__文档__
● ● ●
问题
什么是Saga?
答案
1. 核心概念
Saga是一种长事务解决方案,最早由Hector Garcia-Molina和Kenneth Salem在1987年提出。Saga将一个分布式事务拆分成多个本地事务,每个本地事务都有对应的补偿事务(Compensating Transaction)。
核心思想:
- 将长事务拆分为多个短事务
- 每个子事务在本地提交
- 如果某个子事务失败,通过补偿事务回滚已完成的操作
与TCC对比:
- TCC:Try预留资源 → Confirm/Cancel
- Saga:直接执行 → 失败时执行补偿
2. Saga执行流程
成功场景
订单服务 库存服务 账户服务 物流服务
| | | |
|---T1: 创建订单--> ✓
| |
| |---T2: 扣减库存--> ✓
| | |
| | |---T3: 扣减余额--> ✓
| | | |
| | | |---T4: 创建物流单--> ✓
| | | |
└─────────────────┴─────────────────┴─────────────────┘
所有事务成功提交
失败场景(补偿)
订单服务 库存服务 账户服务 物流服务
| | | |
|---T1: 创建订单--> ✓
| |
| |---T2: 扣减库存--> ✓
| | |
| | |---T3: 扣减余额--> ✗ (失败)
| | |
| |<--C2: 恢复库存---|
| | |
|<--C1: 取消订单--| |
| | |
└─────────────────┴─────────────────┘
执行补偿事务,回滚已完成的操作
正向流程(Forward Recovery):
T1 → T2 → T3 → T4
补偿流程(Backward Recovery):
C4 ← C3 ← C2 ← C1
3. Saga的两种实现方式
方式1:协同式Saga(Choreography-based)
原理:每个服务监听事件,自主决定下一步操作,无中央协调器。
架构图:
订单服务 ---发布[OrderCreated]事件---> 事件总线
↑ |
| ↓
| 库存服务
| |
| (监听事件)
| ↓
| 发布[StockDeducted]事件
| |
| ↓
| 账户服务
| |
| (监听事件)
| ↓
←---发布[PaymentFailed]事件--- (余额不足)
实现示例:
// 订单服务
@Service
public class OrderService {
@Autowired
private EventPublisher eventPublisher;
/**
* 创建订单
*/
@Transactional
public void createOrder(OrderDTO orderDTO) {
// 1. 本地事务:创建订单
Order order = new Order();
order.setStatus(OrderStatus.PENDING);
orderMapper.insert(order);
// 2. 发布订单创建事件
OrderCreatedEvent event = new OrderCreatedEvent(order);
eventPublisher.publish(event);
}
/**
* 监听支付失败事件,执行补偿
*/
@EventListener
@Transactional
public void onPaymentFailed(PaymentFailedEvent event) {
// 补偿:取消订单
Order order = orderMapper.selectById(event.getOrderId());
order.setStatus(OrderStatus.CANCELED);
orderMapper.updateById(order);
log.info("Order canceled due to payment failure: {}", event.getOrderId());
}
}
// 库存服务
@Service
public class InventoryService {
@Autowired
private EventPublisher eventPublisher;
/**
* 监听订单创建事件
*/
@EventListener
@Transactional
public void onOrderCreated(OrderCreatedEvent event) {
try {
// 本地事务:扣减库存
inventoryMapper.deductStock(
event.getProductId(),
event.getQuantity()
● ● ●
__给定任务 1__
列出这篇关于Saga的文档在“成功场景”流程图中出现的全部服务名称。

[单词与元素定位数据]
● ● ●
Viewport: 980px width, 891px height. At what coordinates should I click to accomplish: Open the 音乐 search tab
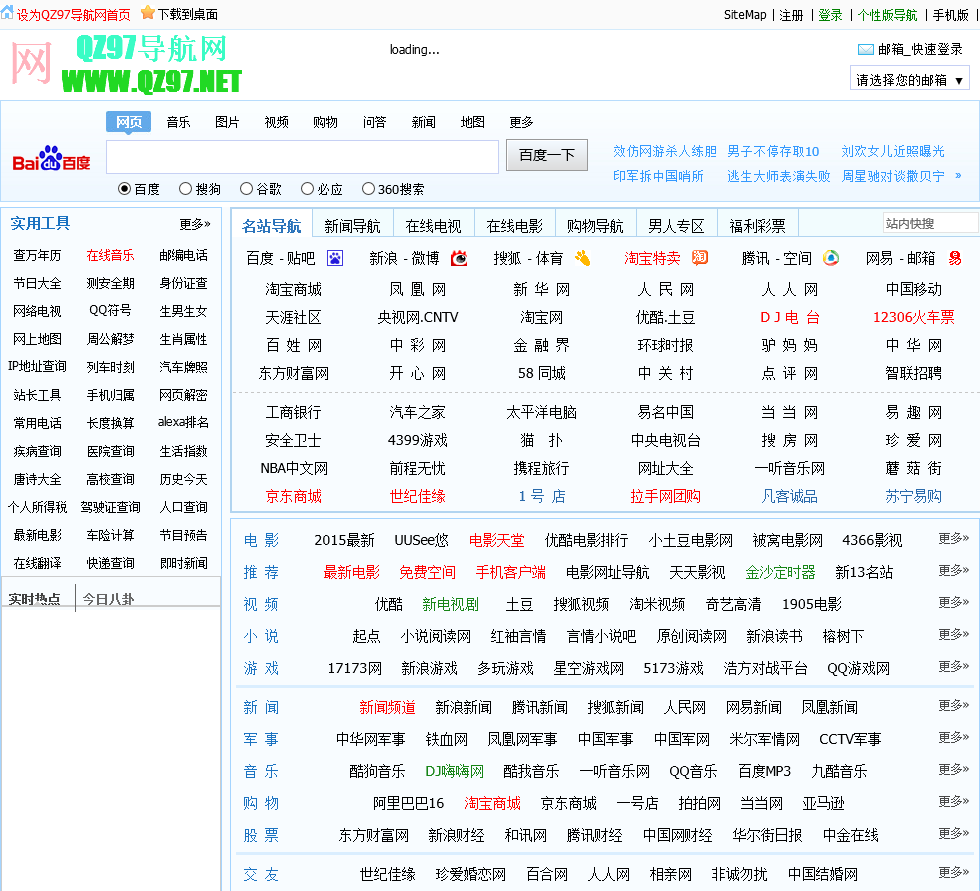click(x=178, y=122)
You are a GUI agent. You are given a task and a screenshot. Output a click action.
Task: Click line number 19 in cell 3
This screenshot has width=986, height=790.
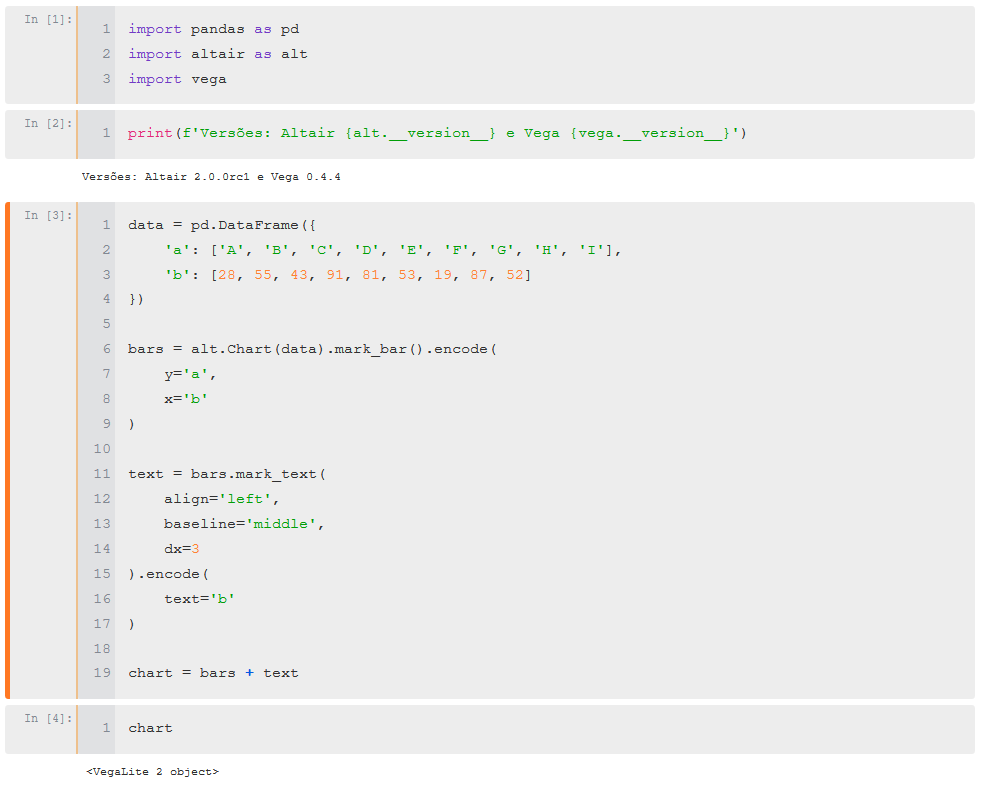tap(102, 672)
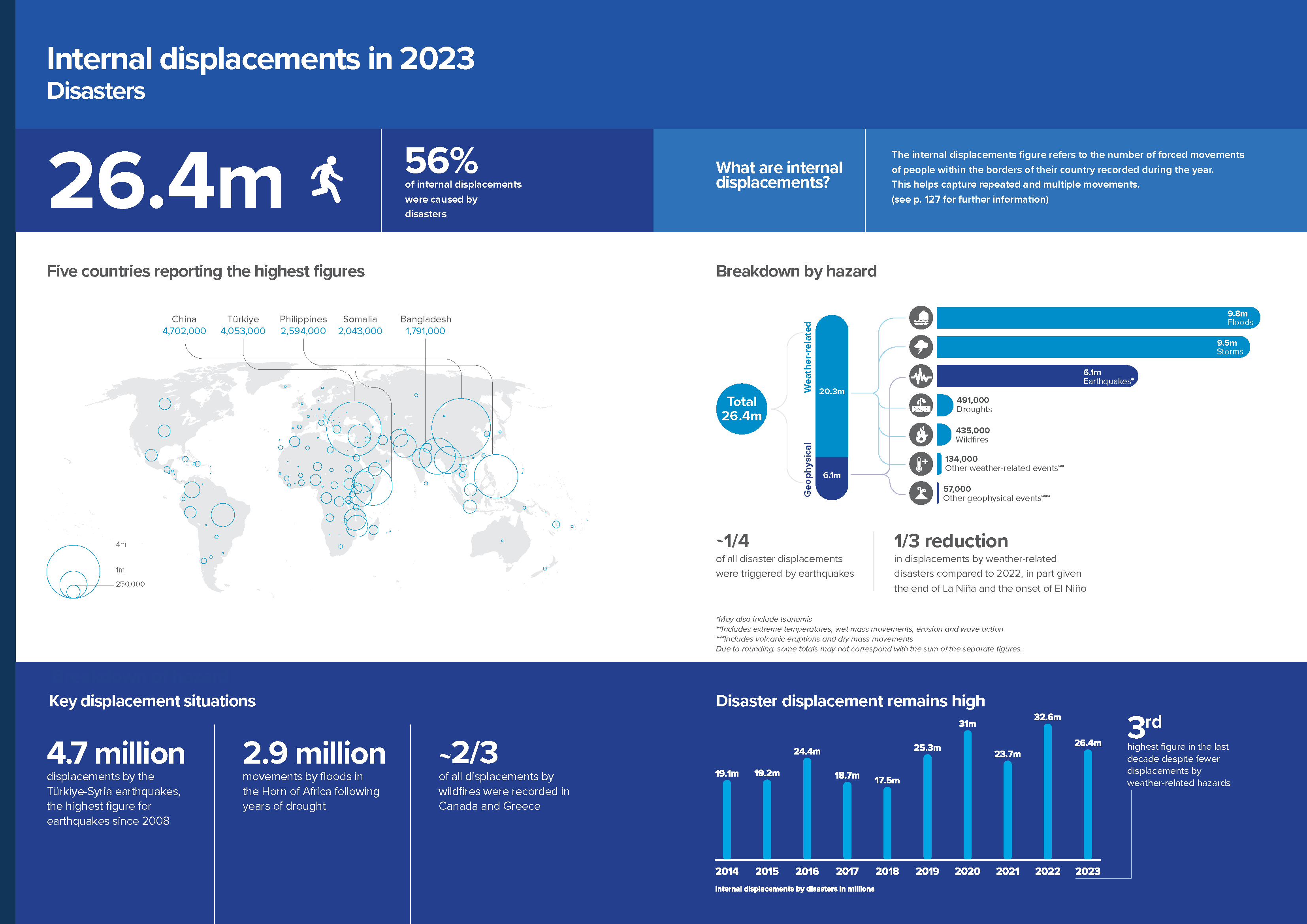Click the droughts icon
Image resolution: width=1307 pixels, height=924 pixels.
921,405
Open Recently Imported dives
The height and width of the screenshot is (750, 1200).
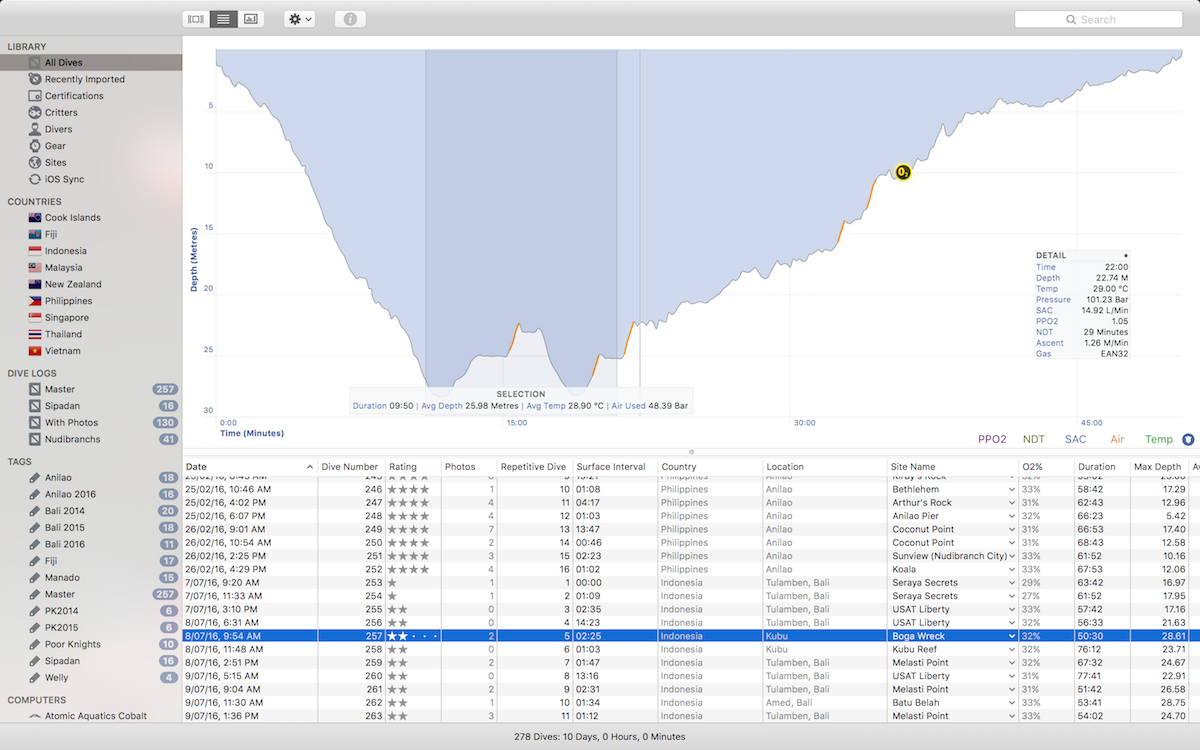pos(84,79)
● ● ●
__给定任务 2__
将数据行中从包含“Open Recently Imported dives”的那一行起、直至数据行末尾的部分输出为 JSON 字符串列表，每行对应一个字符串，首尾两行均包括在内，空行不计，图片不要写入答案。

__练习作答 1__
订单服务、库存服务、账户服务、物流服务

__练习作答 2__
[
  "Open Recently Imported dives",
  "The height and width of the screenshot is (750, 1200).",
  "pos(84,79)"
]